New AI Model Could Predict Dangerous Storms Sooner and More Accurately

A paper published last month describes leveraging AI to better project hazardous conditions that meteorologists sometimes miss. (Image courtesy of NASA.)

Meteorologists in 2019 have a powerful host of technological tools at their disposal to help them predict severe weather early and accurately. Still, as anyone who has crossed paths with an ill-timed thunderstorm this summer knows, it remains an inexact science. There are simply too many variables to forecast every storm, every time. Plus, the finite supply of meteorologists means that less developed and/or smaller storm systems often don’t get coverage, even when it’s justified. This handicap results in injuries, property loss, and even deaths each year when people are caught by extreme weather.

Using AI in Real-Time Weather Analysis

To address this bottleneck, a multi-pronged research effort headed by scientists from AccuWeather, Pennsylvania State University, and Spain’s University of Almeria was launched with the goal of developing an AI model that could predict storms better and sooner. In the group’s paper, published last month in IEEE Transactions on Geoscience and Remote Sensing, they outlined a model that predicts severe weather based on satellite imagery of cloud rotation. 

Using machine learning linear classifiers, the tool notes specific rotational movements that might indicate early storm formation that could be missed by humans. Scientists working on the project described this imagery as a valuable data point. “The very best forecasting incorporates as much data as possible,” said Steve Wistar, senior forensic meteorologist at AccuWeather. “There’s so much to take in, as the atmosphere is infinitely complex. By using the models and the data we have [in front of us], we’re taking a snapshot of the most complete look of the atmosphere.”

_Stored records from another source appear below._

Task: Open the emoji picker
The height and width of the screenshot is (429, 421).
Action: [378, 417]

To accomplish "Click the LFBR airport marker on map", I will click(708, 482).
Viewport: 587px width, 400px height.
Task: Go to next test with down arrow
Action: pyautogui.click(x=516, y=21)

Beware the Comma-Shaped Cloud

The team built the AI to look for a singular, tell-tale sign of an early-stage storm: comma-shaped clouds. These formations are powerful indicators that a cyclone could soon form, bringing with it attendant pleasantries like gusty winds or hail. To “train” the system, the team analyzed over 50,000 satellite images taken above various atmospheric conditions. Through a combination of computer vision and machine learning, the AI became able to autonomously detect the dreaded comma-shaped cloud.

The system is also able to notify human meteorologists of these danger zones. This could allow them to cut through less important noise and focus their attentions on looming cyclones. Helping people wade through mountains of data to get to the good stuff is among the burgeoning tech’s most valuable functions. The researchers found that the model can pick out comma-shaped clouds at a rate of 99 percent at a speed of just 40 seconds per cloud identified. That could prove pivotal for a field where quickly parsing dynamic and growing datasets is often the hardest task.

The Future of Meteorology?

Crucially, the study also revealed that the AI was able to predict well over half—64%—of severe weather events, an improvement over existing models. It also flashed the ability to pick out danger spots before humans watching in real-time. If that early detection advantage proves durable, the task of predicting dangerous weather may soon be a lot easier. As well, thousands of storm victims each year could have the comma-shaped-cloud detective work of a computer model to thank for their increased preparedness.